Poucas gestoras de venture capital foram capazes de manter o sangue frio e a calma em um momento que a liquidez de capital e os juros baixos fizeram com que os investimentos em startups explodissem.

Foi assim nos anos 2020 e 2021, quando os investimentos de venture capital bateram recordes no Brasil e no mundo, ajudando a criar um imenso rebanho de “unicórnios”, como são chamadas as startups avaliadas em mais de US$ 1 bilhão.

Mas a Mandi Ventures, gestora de venture capital fundada por Antonio Moreira Salles e Julio Benetti, com a tese de investir em startups de agro, de alimentação e de tecidos “tech” para a indústria fashion resolveu ficar de fora dessa festa.

Tanto que, de seu fundo de US$ 30 milhões, a Mandi Ventures ainda mantém 70% do capital e fez “apenas” cinco investimentos: na americana Farmers Business Network (FBN), na francesa Mium Lab (ex-Les Miraculeux), na britânica Multus, e nas brasileiras Tarken e Gaivota (que se uniu a Seedz).

Agora, a Mandi quer ir a “caça” com mais apetite. Mas acelerar, no caso da Mandi Ventures, não significa sair assinado cheques a uma velocidade estonteante de uma carro de Fórmula 1.

“Havia muita pressão para investir e cheguei a ouvir que tinha 24 horas para tomar uma decisão. Não precisava nem de um segundo. A decisão (de não investir) já estava tomada”, diz Moreira Salles, ao AgFeed. “Agora, acredito sim que é um bom momento para investir.”

Por que essa é a hora de investir? Em primeiro lugar, porque agora o mercado está mais racional e os preços não estão na estratosfera. Mas, principalmente, porque a Mandi Ventures se estruturou para fazer mais deals.

Um exemplo é a chegada de mais um novo sócio. Raffael Teruel, que atuou no J.P. Morgan e Alice, se tornou partner em janeiro deste ano. Com isso, a gestora passa a ganhar velocidade na análise de novos negócios.

“Este ano, temos condições de fazer mais investimentos”, afirma Teruel. “Estamos em processo de diligência mais aprofundado com mais empresas.”

Mesmo assim, a ideia é, ao menos, igualar os investimentos realizados no ano passado, que foram três: o follow on na Mium Lab e os aportes em Tarken e Multus (feito o ano passado, mas anunciado em 2023).

O que a Mandi Ventures não vai abrir mão é de seu processo de análise para executar um deal. A estratégia envolve ouvir os empreendedores e entender o que eles estão desenvolvendo.

Com base nessas primeiras informações, a Mandi Ventures avalia se a proposta da startup faz sentido, se tem mercado para o produto e se a companhia terá um caminho fácil de expansão e crescimento.
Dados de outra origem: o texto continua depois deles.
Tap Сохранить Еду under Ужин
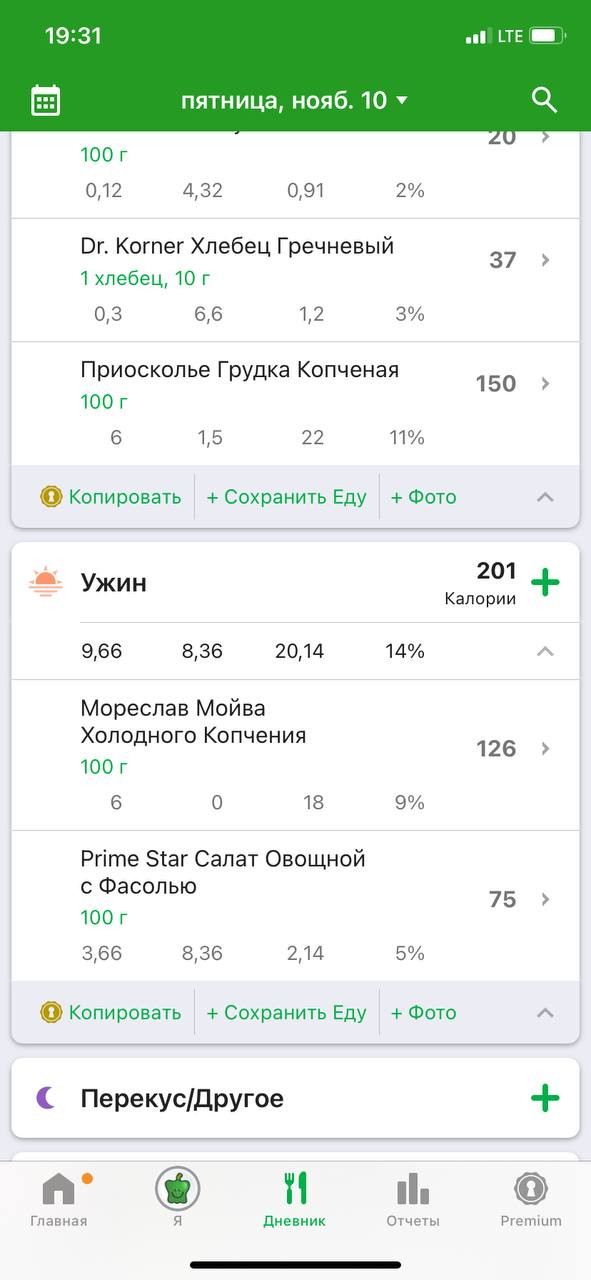The width and height of the screenshot is (591, 1280). [x=287, y=1012]
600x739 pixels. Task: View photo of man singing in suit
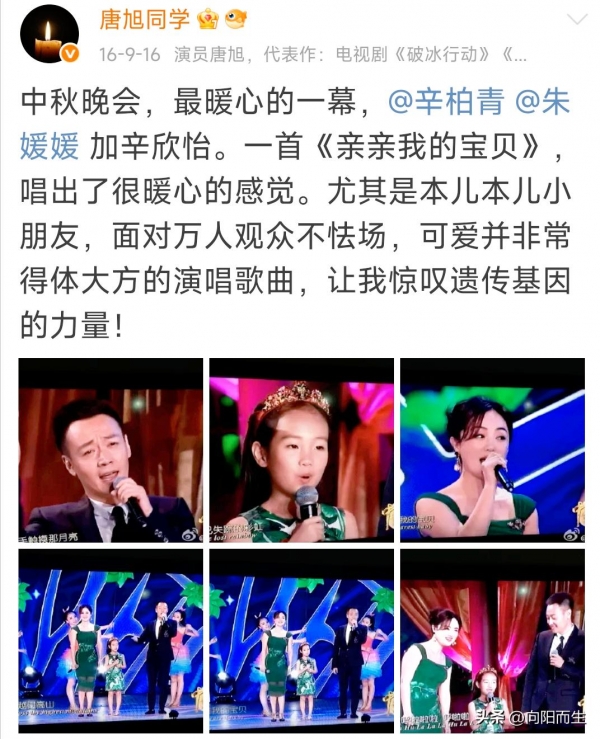(111, 450)
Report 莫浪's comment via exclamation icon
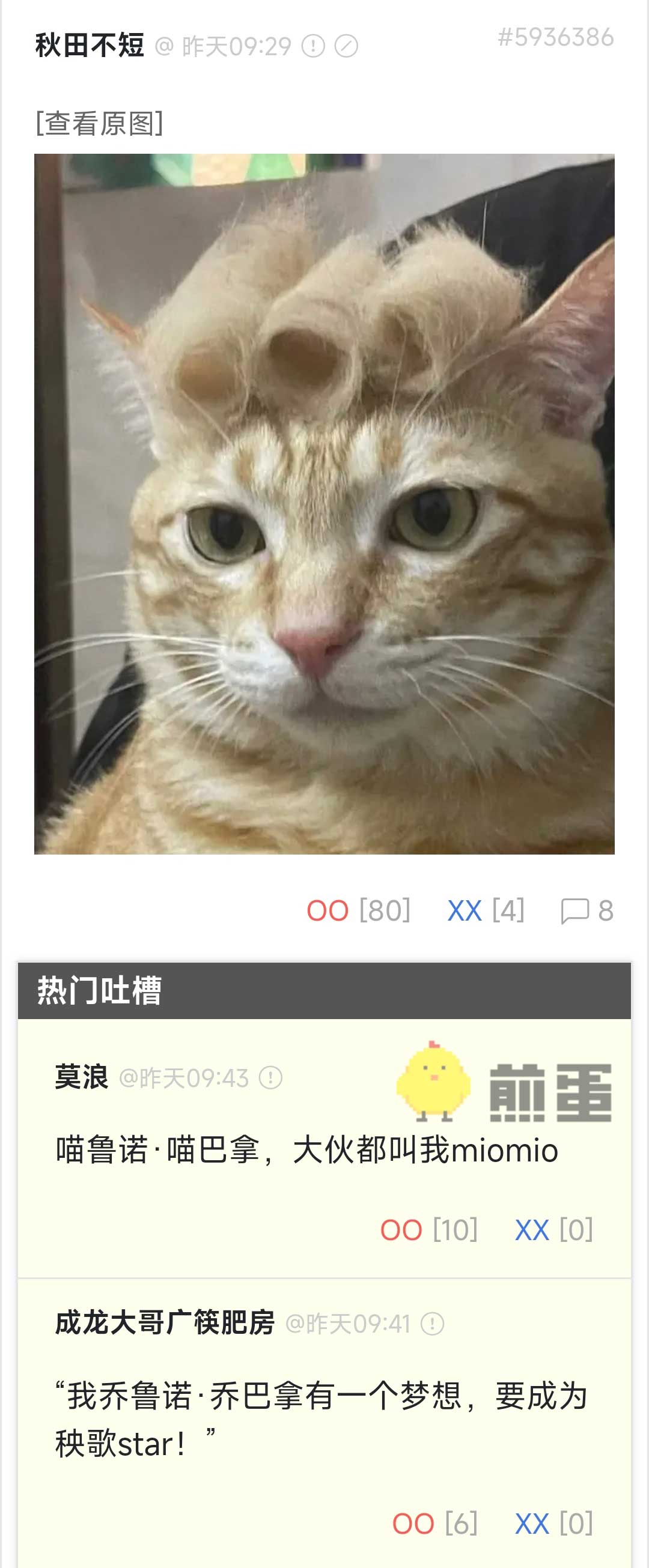The height and width of the screenshot is (1568, 649). (271, 1078)
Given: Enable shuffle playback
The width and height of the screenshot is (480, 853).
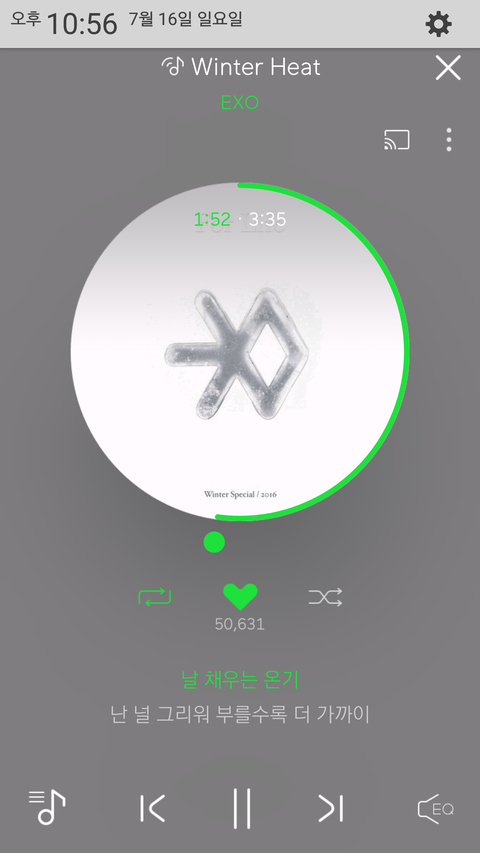Looking at the screenshot, I should [x=325, y=597].
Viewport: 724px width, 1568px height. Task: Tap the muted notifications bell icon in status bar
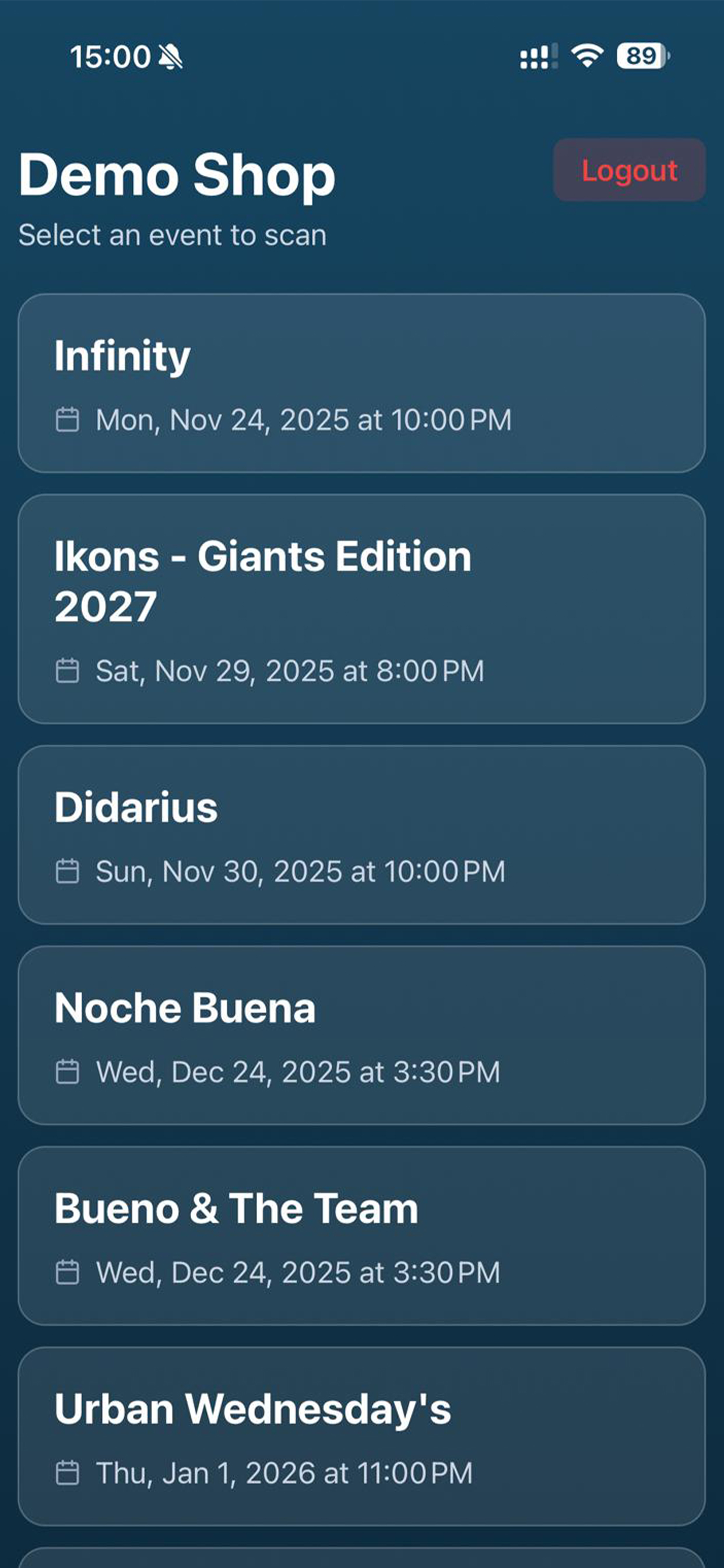(169, 57)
O próximo passo, caso a opção seja prosseguir com as conversas, é um early due diligence, que envolve também alguns advisors da área de ciência para avaliar o produto ou tecnologia da empresa.

Não pense que esse é o ponto final da análise. Se a Mandi tiver o OK desses advisors, chegou a hora de, aí sim, fazer um late due diligence, composto de diversas análises, como o background dos fundadores, tamanho do mercado em que atuam e uma visão dos concorrentes. Visitas a clientes fazem também parte deste percurso.

Nesta fase, a gestora já começa também uma análise de best case scenario para uma saída do investimento, através de empresas comparáveis. “É um documento extenso “, afirma Teruel. Quando a Mandi lidera a rodada, pode demorar até um mês e meio. Quando apenas segue, o prazo se reduz um pouco: 30 dias.

Unicórnio agro

O portfólio da Mandi Ventures conta com um unicórnio: a americana FBN, avaliada em US$ 4 bilhões. Mas o Brasil, cujo agronegócio foi principal motor do PIB do primeiro trimestre de 2023 (alta de 21,6%), ainda não conseguiu “criar” uma startup avaliada em mais de US$ 1 bilhão.

Na visão de Teruel, as empresas tecnológicas brasileiras que atuam no agro ainda não têm porte para um IPO ou M&A. Além disso, quando o assunto é a área de biológicas e de defensivos, poucas empresas atuam na área, como Syngenta e Bayer, o que reduz a disputa por um preço melhor.

“Uma saída, via aquisição, dificilmente sairia por US$ 500 milhões”, afirma o sócio da Mandi Ventures.  “Quando vai surgiu um unicórnio brasileiro no agro? Não sei te falar, pois o agro é diferente de um SaaS. É mais complicado.”

Na visão de Moreira Salles, mesmo que existam agtechs que tenham sistemas SaaS para fazendeiros, não é fácil fazer a venda. Ele vê, no entanto, algumas áreas capazes de criar empresas grandes na área do agronegócio, como a financeira, a de compra e venda de insumos, seguros e em sustentabilidade.